Mental illness is difficult. It is perhaps more difficult for the one suffering from it rather than those who must watch someone they know experience it. I do not have a mental illness, rather, I have a family member who suffers from it. They have for quite a few years now. I can’t even imagine how it must feel to suffer from a mental issue, but I do know how it feels to be the target of the person who does suffer from the issue. How does one fix the problem? Or can they?

Mental health issues are not at all uncommon. Millions of people around the world suffer from various forms of mental health issues. Some have been diagnosed and are currently being treated, some have yet to be diagnosed and many refuse to be treated. According to Dahlen and Deffenbacher (2001), there are various way to deal with mental health issues. One skill would be relaxation coping skills, which target both the emotional and physiological arousal associated with anger…if the person is suffering from anger management issues. The relaxation skill has the intent of lowering anger arousal. In contrast to targeting arousal, cognitive interventions target biases in information processing and cognitive appraisals.

When a family member suffers from a severe psychological disability, what do you do? How do you cope with it? When is the right time to diagnose a mental health problem and how is it diagnosed? I receive the brunt of my family member’s delusions and scattered patterns of thinking by way of internet postings. Why exactly this family member has fixated and obsessed with me for so many years thus far, is really anyone’s guess. Perhaps it is a part of the illness. I am aware that the severe psychological disability causes much of the internet misconduct.
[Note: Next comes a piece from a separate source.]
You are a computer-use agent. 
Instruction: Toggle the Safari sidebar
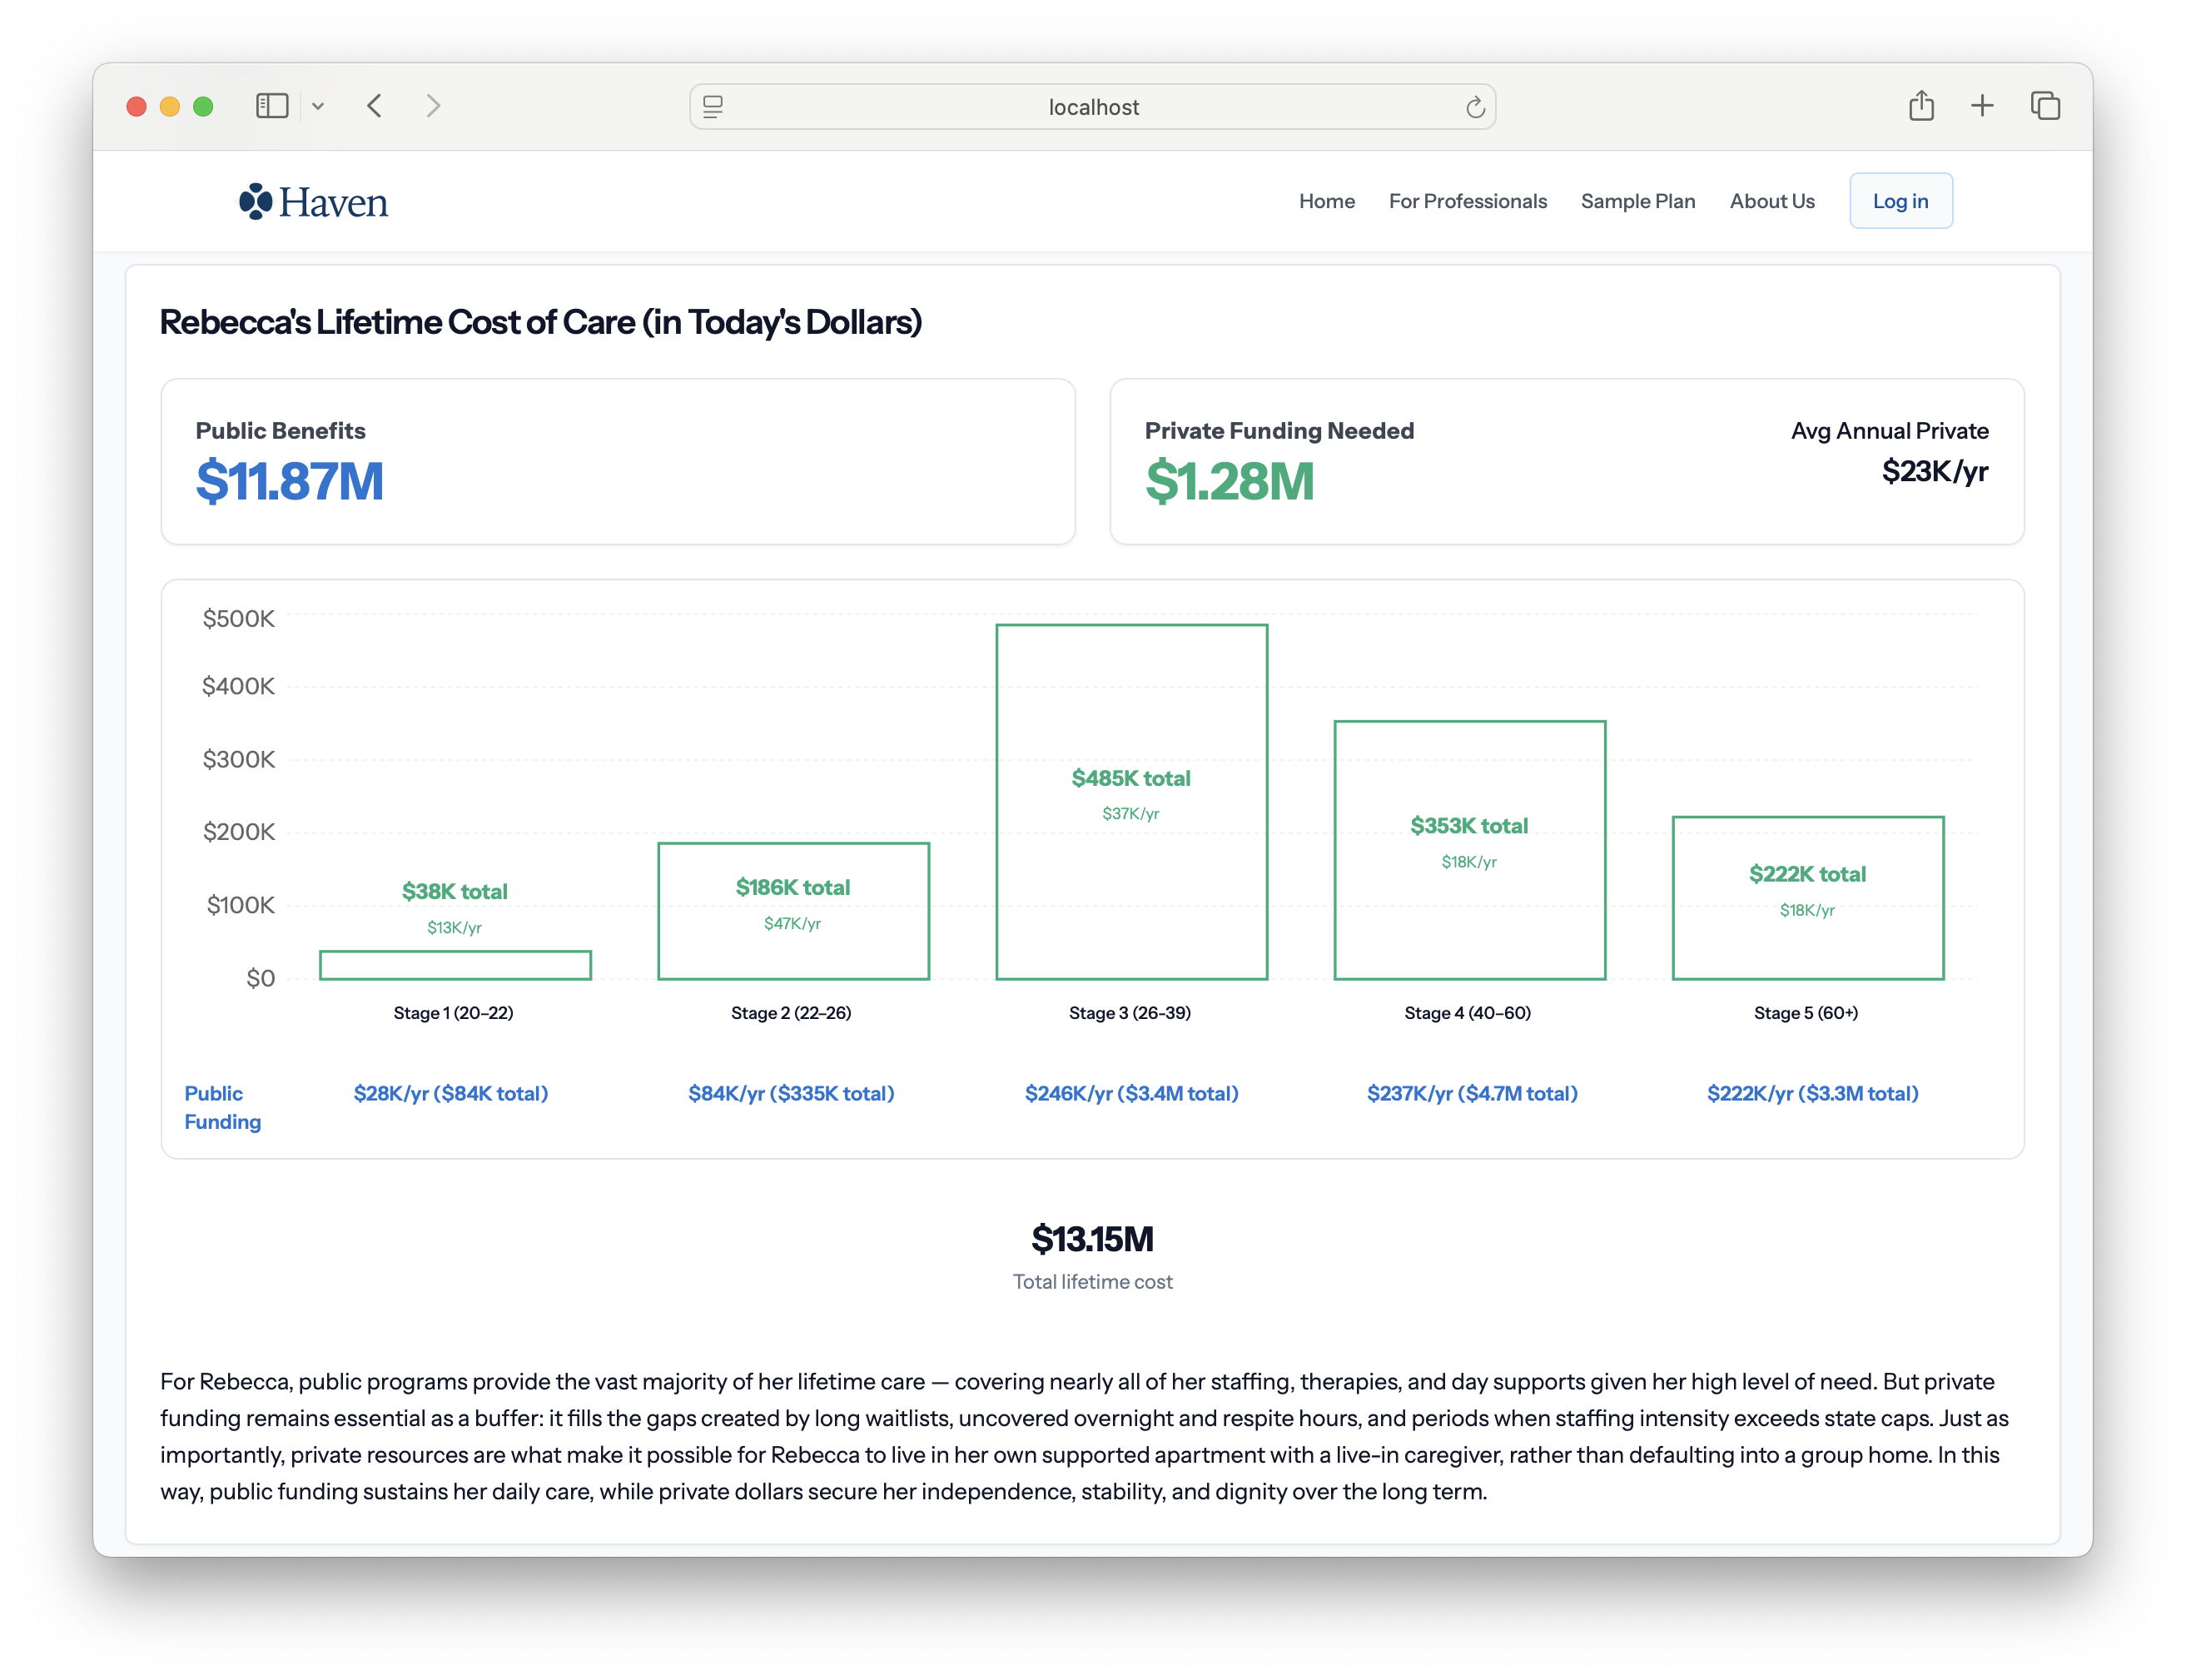coord(271,105)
I do know the individual has been undergoing treatment for the psychological disability most of their “adult life”. Perhaps aging causes the illness to become worse over time?

The thought processes of someone who suffers from a mental impairment are dysfunctional and scattered. It is often times impossible to have a logical dialogue with someone who is mentally ill and mentally unstable.
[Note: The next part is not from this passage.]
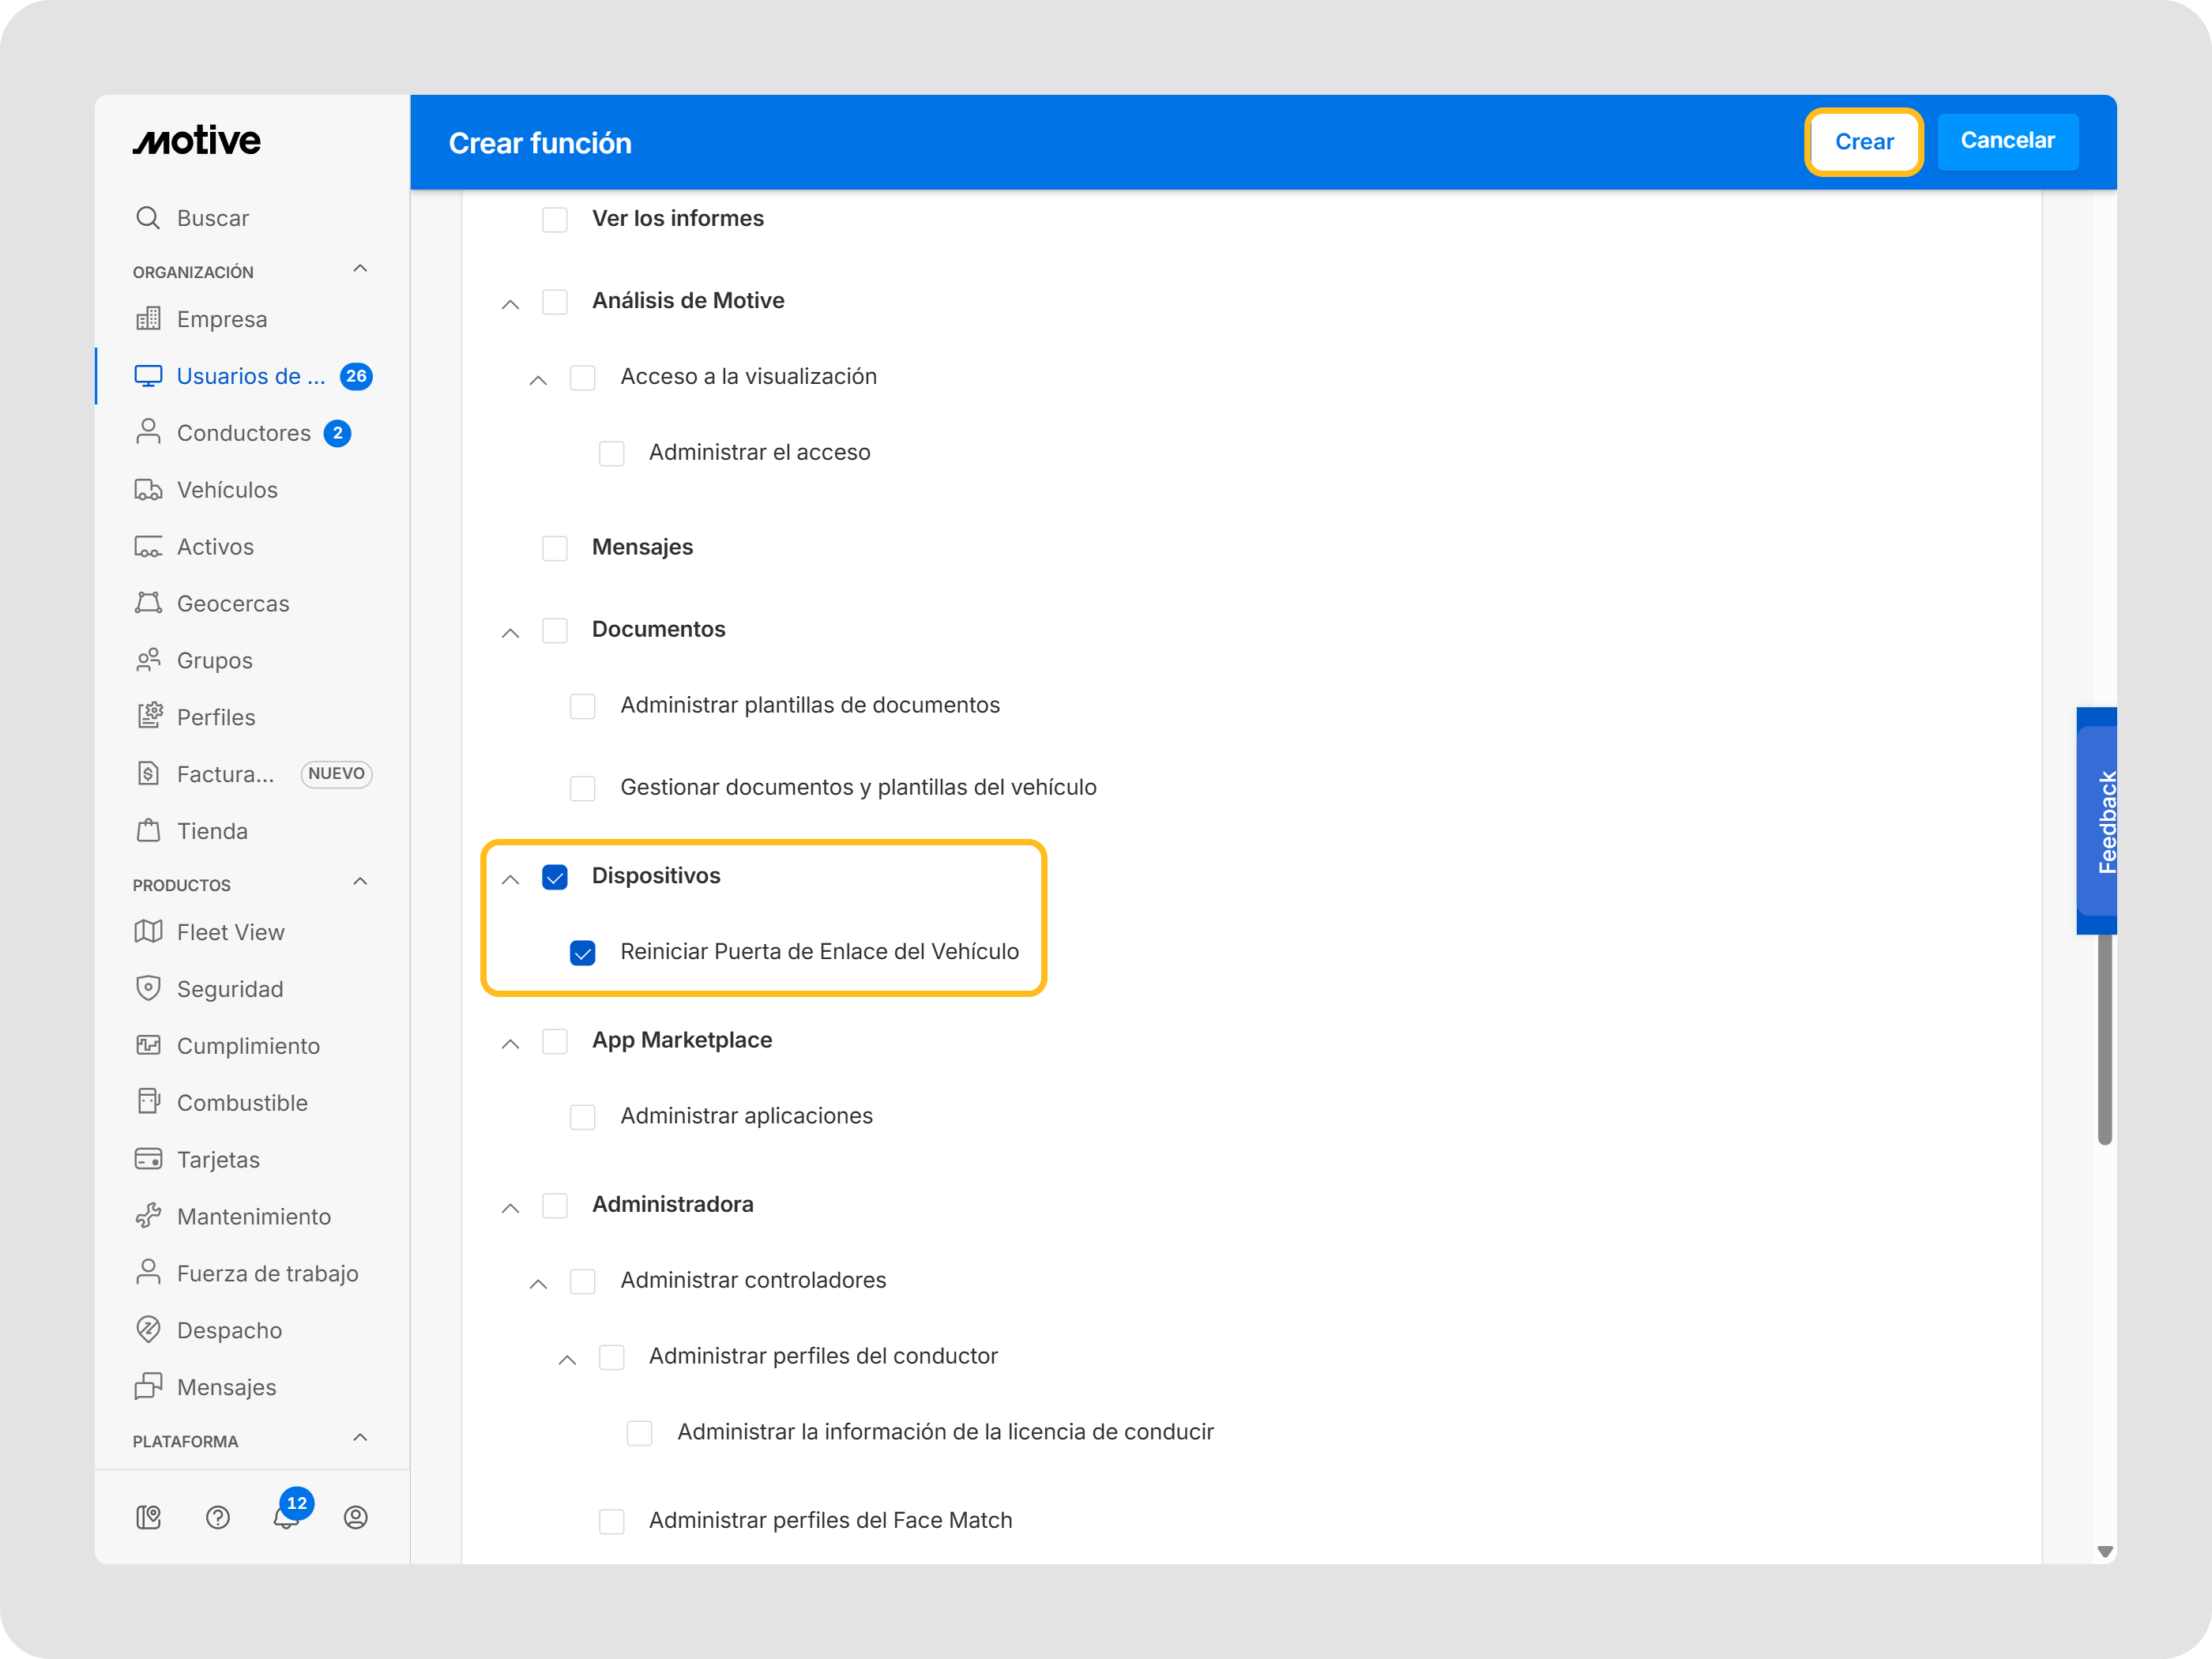This screenshot has width=2212, height=1659.
Task: Go to Mantenimiento in the sidebar
Action: coord(253,1216)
A person with a personality disorder, clinical depression or some other form of mental health issue, can be incredibly charismatic, witty, enjoyable to be around…even causing others no alarm that anything is even amiss. There seems to be an illness where an individual’s personality becomes split. Beware of the person, however, who is overly effusive regarding your abilities or the abilities of others. If they have grandiose thoughts, scattered thinking and they are delusional. It can be a sign of splitting.

Splitting of personality can be very problematic, as miscommunication is more like to occur. Upon first glance, a normal person may not even be aware of what is happening. Over time, however, through conversations and even perhaps daily communicating, scattered thought patterns…delusional thinking and conflicting statements will become more noticeable.

Epidemiologically personality disorders are much more common in women (ratio of 4:1) than men and there is often a history of some type of childhood trauma.

Historically, it has been known to be very difficult treating personality disorders. The goal of any clinician is to minimize anger and hostility the person suffering from such a disorder may feel. Many people who suffer from mental health problems such as personality disorders are impulsive and often time has poor judgment or poor decision-making skills. This has been obvious to me since 2006 regarding this particular family member.

So…can these issues are fixed? Is the person who suffers from the above problems permanently damaged?

Things that can help someone who suffers from a mental health problem:

•Adequate communication between the family members, the clinicians and the patient;

•if inpatient stay is required, there should be clear goals for why the person is admitted and what the plans will be when it is time for discharge. Short stays are preferable and seem to help reduce dependence. The longer a patient remains an inpatient, the higher their risks for causing injury to themselves;

•firm limit setting – verbal and physical abuse is never to be tolerated; Just because the person suffers from a mental illness does not grant them a free ticket to abuse others.

•be consistent – For example, if you have told the person that they will have to have a “time out” for verbally abusing hospital staff or family members, then they must have a “time out”; Actions speak louder than words.

•safety – removal of potentially harmful items such as knives, guns or any object that can be considered a weapon, to reduce the possibility of self-harm;

•inform the community upon the person’s discharge, as the majority of care is often outpatient; Lessen neighbors fears that the person may present a problem for their community.

•it would also be helpful at this time to have a plan for further management, whether dialectic behavior therapy or for crisis intervention only. Speak with doctors, clinicians, and therapists regarding long term care or future plans.

It is difficult to make a diagnosis regarding personality disorder, prior to the age of 18 years, due to the other developmental changes occurring at this time.

Reference articles

(1) Borderline Personality Disorder. National Institute of Mental Health, National Institutes of Health, US Department of Health and Human Services. January 2001 NIH Publication No. 01-4928.

(2) Finley-Belgrad E., Davies J. Personality Disorder: Borderline [electronic article]. Emedicine. Last updated 3 May 2006.